- Born: 12 April 1938 Valenciennes
- Died: 19 August 1944 (aged 6)
- Known for: Member of the French Resistance
- Father: Eugène Pinte

= Marcel Pinte =

French Resistance member

Marcel Pinte (12 April 1938 – 19 August 1944) was a member of the French Resistance opposing the Nazi occupation of France during World War II. He was notable for his youth, dying at age six, and is regarded as France's youngest resistance hero.

== Life ==
Pinte was born in Valenciennes in April 1938, the youngest of five children. His father, Eugène Pinte, was a local resistance leader who used his farmhouse in Aixe-sur-Vienne to receive coded messages from London and coordinate parachute drops in a field nearby.

From a young age Marcel acted as a courier for local resistance fighters. He was given the nickname "Quinquin" after a children's song.

He was killed, aged six, on 19 August 1944 when he was hit by several bullets from an unintentional discharge by a Sten gun shortly after a large group of resistance fighters had landed by parachute.

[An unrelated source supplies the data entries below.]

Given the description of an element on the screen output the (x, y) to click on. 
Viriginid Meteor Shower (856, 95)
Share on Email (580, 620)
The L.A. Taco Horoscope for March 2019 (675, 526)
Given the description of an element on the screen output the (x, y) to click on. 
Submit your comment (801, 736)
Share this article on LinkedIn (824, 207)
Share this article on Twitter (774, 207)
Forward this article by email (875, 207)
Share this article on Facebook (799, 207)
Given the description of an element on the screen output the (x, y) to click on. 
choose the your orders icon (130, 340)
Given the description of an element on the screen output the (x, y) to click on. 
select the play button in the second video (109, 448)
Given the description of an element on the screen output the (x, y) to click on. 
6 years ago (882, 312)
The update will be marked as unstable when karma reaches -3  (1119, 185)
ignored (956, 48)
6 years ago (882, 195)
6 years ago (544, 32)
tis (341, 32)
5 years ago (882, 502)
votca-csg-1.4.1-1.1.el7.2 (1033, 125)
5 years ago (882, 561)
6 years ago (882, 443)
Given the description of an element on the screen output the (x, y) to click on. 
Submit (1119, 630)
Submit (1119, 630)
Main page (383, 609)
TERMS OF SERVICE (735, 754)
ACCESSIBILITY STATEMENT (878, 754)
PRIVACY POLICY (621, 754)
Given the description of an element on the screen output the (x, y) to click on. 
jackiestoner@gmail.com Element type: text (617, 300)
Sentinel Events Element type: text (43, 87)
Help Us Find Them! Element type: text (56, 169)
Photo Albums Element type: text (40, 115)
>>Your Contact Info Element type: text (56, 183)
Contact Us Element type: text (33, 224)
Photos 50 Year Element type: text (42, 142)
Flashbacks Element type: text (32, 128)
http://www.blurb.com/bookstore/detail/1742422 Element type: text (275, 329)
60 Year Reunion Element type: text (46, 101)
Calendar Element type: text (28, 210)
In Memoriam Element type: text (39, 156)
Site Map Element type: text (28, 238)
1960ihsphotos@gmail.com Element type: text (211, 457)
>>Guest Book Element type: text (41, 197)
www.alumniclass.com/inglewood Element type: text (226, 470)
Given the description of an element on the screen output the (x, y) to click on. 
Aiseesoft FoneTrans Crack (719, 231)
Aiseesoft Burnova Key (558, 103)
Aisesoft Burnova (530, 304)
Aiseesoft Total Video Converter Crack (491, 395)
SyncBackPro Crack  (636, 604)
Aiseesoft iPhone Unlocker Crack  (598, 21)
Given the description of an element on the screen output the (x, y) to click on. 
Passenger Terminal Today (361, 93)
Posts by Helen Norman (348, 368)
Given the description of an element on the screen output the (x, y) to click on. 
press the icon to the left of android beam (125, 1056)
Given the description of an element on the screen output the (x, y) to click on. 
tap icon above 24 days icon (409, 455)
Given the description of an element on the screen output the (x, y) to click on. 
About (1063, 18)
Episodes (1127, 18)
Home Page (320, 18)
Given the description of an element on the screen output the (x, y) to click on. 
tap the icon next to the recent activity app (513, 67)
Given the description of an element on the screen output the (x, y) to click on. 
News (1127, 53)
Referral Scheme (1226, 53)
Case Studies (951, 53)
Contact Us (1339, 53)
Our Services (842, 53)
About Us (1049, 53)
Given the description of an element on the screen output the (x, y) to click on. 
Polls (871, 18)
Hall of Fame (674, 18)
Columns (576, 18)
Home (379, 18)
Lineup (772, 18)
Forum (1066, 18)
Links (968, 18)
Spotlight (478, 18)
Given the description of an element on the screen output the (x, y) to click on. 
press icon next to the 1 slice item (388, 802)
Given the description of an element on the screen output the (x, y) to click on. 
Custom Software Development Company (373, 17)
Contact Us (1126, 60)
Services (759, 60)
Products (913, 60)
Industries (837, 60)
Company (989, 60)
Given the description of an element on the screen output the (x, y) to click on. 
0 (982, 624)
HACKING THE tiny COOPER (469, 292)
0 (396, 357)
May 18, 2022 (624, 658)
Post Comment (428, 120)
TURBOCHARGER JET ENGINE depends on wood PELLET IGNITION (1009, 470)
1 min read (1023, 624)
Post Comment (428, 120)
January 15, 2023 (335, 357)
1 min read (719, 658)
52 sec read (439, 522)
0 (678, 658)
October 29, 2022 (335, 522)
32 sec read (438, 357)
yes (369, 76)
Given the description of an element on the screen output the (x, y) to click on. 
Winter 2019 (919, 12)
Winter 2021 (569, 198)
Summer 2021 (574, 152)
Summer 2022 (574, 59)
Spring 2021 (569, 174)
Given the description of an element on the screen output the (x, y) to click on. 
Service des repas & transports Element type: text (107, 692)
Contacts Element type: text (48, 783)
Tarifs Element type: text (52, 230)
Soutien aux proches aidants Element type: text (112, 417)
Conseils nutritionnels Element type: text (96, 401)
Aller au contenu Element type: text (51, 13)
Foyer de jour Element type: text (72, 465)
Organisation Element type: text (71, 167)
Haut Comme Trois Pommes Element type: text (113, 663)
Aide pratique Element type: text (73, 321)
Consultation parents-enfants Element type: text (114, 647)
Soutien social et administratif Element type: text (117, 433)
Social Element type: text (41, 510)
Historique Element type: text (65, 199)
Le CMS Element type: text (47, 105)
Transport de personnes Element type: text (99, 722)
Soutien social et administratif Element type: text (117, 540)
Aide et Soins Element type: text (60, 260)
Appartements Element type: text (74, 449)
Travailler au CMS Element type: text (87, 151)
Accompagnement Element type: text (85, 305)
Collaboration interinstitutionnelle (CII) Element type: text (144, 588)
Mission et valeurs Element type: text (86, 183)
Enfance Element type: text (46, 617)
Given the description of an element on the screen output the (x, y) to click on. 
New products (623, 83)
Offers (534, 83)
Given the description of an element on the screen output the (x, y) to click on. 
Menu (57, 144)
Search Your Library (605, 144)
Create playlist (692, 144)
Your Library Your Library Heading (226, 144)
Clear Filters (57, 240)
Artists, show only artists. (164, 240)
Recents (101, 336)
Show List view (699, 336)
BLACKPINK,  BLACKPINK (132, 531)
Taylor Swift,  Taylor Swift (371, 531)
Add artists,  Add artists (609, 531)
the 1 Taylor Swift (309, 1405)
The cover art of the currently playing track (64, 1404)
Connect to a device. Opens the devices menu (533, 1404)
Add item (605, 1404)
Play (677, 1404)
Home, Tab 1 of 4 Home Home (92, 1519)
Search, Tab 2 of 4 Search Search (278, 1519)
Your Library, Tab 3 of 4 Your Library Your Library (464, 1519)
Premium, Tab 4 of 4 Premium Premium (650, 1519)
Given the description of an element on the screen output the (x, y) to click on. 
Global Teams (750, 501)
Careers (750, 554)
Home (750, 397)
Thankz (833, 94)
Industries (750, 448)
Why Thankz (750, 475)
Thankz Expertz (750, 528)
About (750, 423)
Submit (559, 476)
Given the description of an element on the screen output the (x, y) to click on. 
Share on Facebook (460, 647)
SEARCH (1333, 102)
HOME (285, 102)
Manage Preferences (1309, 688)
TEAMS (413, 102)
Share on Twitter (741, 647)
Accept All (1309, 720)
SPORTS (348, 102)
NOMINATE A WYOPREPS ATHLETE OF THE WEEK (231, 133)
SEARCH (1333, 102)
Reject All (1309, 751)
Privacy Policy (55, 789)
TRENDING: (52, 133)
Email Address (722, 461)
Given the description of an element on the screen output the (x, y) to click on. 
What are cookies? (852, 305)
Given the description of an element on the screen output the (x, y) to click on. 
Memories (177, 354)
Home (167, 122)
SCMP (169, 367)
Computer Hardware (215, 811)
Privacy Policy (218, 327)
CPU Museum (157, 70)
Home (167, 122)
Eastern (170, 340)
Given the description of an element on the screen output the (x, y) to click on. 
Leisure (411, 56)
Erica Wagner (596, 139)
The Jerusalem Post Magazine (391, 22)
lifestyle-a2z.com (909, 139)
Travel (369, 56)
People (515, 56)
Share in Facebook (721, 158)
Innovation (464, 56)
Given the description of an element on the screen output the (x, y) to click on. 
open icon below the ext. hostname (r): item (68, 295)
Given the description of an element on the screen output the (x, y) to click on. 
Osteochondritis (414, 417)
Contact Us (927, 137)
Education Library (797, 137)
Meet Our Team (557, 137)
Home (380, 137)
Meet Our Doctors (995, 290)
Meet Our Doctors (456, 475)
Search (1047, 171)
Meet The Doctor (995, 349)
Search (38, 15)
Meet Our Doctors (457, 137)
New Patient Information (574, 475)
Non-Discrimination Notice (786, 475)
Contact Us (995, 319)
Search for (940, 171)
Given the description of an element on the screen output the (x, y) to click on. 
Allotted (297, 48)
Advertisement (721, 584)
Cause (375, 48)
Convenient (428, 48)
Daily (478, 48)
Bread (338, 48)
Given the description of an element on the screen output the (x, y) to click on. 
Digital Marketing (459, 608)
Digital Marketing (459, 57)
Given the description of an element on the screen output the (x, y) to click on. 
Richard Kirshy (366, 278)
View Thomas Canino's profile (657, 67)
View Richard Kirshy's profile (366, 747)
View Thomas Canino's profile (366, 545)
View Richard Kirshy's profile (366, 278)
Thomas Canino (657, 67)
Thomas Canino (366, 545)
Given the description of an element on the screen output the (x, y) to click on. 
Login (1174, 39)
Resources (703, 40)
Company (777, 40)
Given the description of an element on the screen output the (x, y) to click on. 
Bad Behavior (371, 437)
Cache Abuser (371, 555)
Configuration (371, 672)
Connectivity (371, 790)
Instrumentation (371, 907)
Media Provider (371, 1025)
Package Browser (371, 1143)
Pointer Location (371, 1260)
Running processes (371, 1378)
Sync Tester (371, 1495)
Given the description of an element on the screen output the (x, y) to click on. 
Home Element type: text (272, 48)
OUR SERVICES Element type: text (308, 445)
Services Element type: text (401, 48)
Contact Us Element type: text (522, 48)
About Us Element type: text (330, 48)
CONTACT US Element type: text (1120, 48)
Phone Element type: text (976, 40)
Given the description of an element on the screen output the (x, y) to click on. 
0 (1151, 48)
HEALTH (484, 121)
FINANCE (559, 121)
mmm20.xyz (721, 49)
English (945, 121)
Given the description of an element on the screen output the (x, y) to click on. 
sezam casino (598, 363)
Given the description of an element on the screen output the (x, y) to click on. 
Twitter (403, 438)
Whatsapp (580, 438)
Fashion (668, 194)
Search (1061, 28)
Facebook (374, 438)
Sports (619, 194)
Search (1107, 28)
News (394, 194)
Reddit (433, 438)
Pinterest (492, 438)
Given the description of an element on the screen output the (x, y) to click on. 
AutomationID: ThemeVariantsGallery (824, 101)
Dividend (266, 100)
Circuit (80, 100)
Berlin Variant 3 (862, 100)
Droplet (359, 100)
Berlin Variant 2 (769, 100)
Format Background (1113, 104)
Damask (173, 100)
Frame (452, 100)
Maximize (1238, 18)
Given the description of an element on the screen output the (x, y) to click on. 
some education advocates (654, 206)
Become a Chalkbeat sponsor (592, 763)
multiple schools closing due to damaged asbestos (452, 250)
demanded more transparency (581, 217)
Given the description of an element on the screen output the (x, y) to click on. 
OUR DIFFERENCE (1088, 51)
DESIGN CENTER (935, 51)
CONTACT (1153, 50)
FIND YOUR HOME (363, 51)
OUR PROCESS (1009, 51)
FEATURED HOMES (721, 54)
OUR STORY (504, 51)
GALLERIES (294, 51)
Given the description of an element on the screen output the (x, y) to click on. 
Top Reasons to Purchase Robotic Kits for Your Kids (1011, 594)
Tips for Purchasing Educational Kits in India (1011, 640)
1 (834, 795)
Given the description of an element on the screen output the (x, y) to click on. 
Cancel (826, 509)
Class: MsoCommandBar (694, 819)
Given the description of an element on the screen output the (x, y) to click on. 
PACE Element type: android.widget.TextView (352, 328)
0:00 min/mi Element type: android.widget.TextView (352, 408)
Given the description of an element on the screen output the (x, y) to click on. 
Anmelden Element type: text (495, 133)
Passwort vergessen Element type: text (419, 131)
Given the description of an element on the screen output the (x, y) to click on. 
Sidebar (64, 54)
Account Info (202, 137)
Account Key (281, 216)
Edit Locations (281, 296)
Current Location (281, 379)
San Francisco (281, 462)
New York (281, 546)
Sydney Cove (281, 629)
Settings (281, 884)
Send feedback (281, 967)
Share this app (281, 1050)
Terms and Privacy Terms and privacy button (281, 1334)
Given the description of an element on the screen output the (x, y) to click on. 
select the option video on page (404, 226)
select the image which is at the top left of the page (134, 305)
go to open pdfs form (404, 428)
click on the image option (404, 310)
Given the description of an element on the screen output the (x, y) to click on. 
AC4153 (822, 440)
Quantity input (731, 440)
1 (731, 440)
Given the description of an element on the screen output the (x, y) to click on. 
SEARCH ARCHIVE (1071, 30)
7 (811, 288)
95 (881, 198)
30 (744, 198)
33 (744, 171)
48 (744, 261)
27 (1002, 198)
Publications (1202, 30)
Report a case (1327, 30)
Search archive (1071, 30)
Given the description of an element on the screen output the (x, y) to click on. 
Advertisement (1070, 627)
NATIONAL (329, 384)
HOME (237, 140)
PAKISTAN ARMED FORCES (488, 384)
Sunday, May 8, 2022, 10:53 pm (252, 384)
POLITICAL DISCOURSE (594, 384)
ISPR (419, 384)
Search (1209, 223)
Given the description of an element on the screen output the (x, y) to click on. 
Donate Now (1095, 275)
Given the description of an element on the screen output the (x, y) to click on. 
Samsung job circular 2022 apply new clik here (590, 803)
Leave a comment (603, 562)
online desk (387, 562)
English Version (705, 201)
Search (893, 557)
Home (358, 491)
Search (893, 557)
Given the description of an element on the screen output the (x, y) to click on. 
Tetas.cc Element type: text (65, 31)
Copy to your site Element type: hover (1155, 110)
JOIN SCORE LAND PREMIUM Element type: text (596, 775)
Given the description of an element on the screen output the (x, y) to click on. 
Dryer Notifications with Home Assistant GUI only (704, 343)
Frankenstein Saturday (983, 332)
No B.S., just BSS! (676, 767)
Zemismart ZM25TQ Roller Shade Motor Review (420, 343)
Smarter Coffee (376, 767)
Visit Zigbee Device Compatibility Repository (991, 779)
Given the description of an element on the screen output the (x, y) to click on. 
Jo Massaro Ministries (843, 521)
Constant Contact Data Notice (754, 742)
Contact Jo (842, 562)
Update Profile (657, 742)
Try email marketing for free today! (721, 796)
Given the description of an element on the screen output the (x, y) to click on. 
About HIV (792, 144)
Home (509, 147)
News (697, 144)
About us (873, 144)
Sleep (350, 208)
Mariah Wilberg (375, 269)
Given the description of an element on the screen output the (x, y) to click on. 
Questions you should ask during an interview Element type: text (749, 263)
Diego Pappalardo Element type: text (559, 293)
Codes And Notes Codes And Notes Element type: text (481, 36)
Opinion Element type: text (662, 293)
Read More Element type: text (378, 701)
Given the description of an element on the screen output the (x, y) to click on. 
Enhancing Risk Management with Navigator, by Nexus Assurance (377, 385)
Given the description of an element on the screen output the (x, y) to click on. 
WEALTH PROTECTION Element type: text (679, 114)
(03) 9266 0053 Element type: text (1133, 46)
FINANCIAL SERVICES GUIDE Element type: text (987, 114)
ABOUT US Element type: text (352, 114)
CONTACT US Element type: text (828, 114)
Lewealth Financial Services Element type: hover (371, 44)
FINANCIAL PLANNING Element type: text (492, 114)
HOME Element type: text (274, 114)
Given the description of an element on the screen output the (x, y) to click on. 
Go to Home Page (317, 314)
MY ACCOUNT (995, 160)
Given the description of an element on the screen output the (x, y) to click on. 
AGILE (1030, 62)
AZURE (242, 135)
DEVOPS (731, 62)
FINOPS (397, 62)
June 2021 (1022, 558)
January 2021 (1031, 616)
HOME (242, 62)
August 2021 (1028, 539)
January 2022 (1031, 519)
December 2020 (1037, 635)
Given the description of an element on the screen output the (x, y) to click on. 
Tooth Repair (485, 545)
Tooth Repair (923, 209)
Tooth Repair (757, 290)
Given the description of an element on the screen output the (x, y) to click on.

Pinte was buried by local resistance fighters on 21 August shortly before the liberation of Limoges, in which his father participated. According to a relative, Marc Pinte, the next supply drop, a few days after Marcel's death, used black parachutes: "The British knew that the little Marcel played a real role. This parachute was the calling card sent to the family".

== Posthumous honours ==
In 1950, he was awarded the posthumous rank of Sergeant in the Resistance. In August 2013, the National Office of Former Combatants and War Victims delivered a card for "volunteer combatants of the Resistance" in the name of "Monsieur Marcel Pinte". On Armistice Day 2020, Pinte was honoured in a special ceremony in which his name was inscribed on the war memorial of Aixe-sur-Vienne near Limoges.